リストの抜粋:
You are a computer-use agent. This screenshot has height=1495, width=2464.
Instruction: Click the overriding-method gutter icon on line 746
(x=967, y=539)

---

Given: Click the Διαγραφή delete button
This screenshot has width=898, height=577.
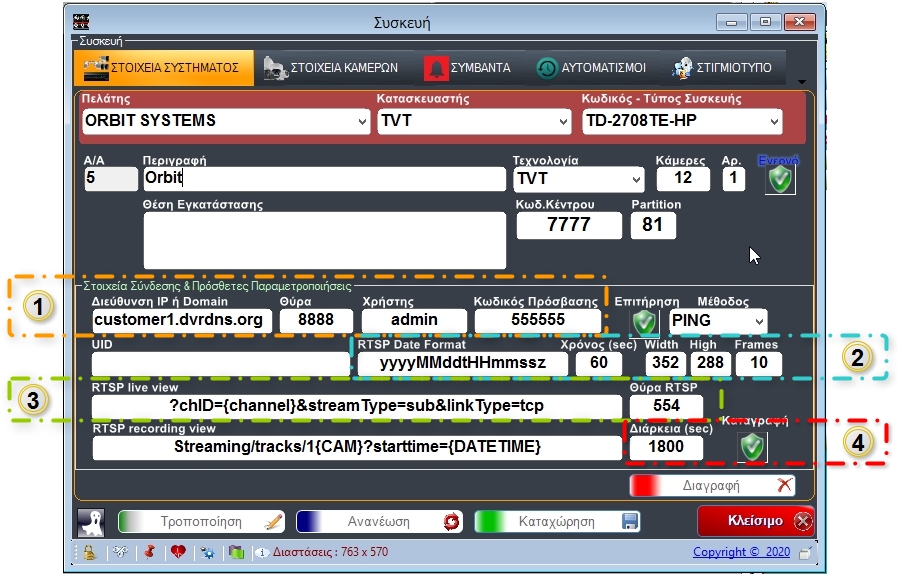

取り組む課題: 「You are a computer-use」を含む行から「(x=967, y=539)」を含む行までを、「番号」と「行の内容」の2列のMarkdownの表で表すこと。空行は入れないこと。

完成した出力:
| 番号 | 行の内容 |
|---|---|
| 1 | You are a computer-use agent. This screenshot has height=1495, width=2464. |
| 2 | Instruction: Click the overriding-method gutter icon on line 746 |
| 3 | (x=967, y=539) |